As this was the last stage station on the way to Lost Trail, Mary Carmichael was perforce obliged to content herself till Mrs. Yellett should call or send for her. After supper, Chugg, with fresh horses to the stage, left Rodney’s, apparently for some port in that seemingly pathless sea of foot-hills. That there should be trails and defined routes over this vast, unvaried stretch of space seemed more wonderful to Mary than the charted high-roads of the Atlantic. The foot-hills seemed to have grown during the long journey till they were foot-hills no longer; they had come to be the smaller peaks of the towering range that had formed the spine of the desert. The air, that seemed to have lost some of its crystalline quality on the flat stretches of the plains, was again sparkling and heady in the clean hill country. It stirred the pulses like some rare vintage, some subtle distillation of sun-warmed fruit that had been mellowing for centuries.
Very lonely seemed the Rodney home among the great company of mountains. A brooding desolation had settled on it at close of day, and all the laughter and light footsteps and gayly ringing voices of the young folk could not dispel the feeling of being adrift in a tiny shell on the black waters of some unknown sea; or thus it seemed to the stranger within their gate.
Mrs.
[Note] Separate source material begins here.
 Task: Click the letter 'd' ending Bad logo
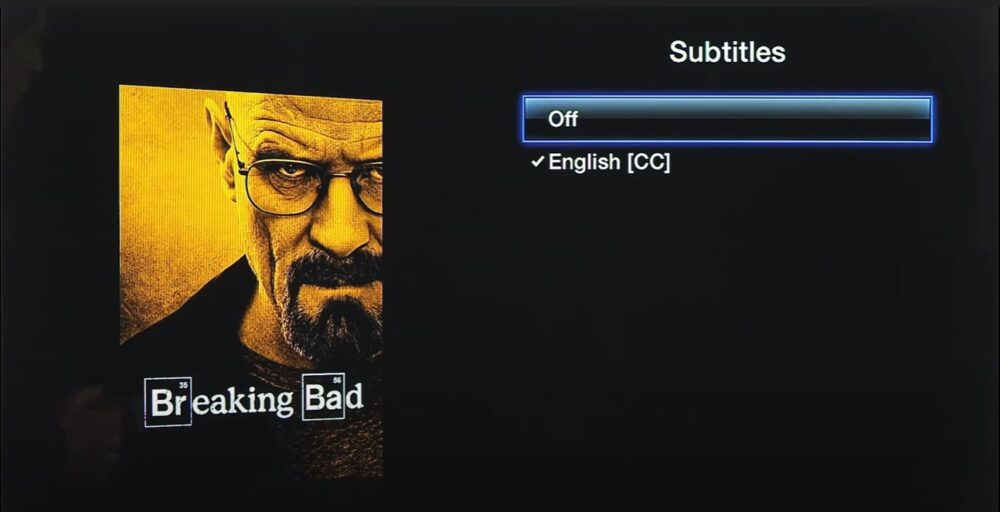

Rodney retired within the flap of her sun-bonnet after the evening meal, settling herself in the rocking-chair as if it were some sort of conveyance. Her family, who might have told the hour of day or her passing mood by the action of the chair, knew by her pacific gait that she would lament the unbuilt bird-house no more that night. The snuff-brush, newly replenished from the tin box, kept perfect time to the motion of the chair. With the lady of the house it was one of the brief seasons of passing content vouchsafed by an ample meal and a good digestion.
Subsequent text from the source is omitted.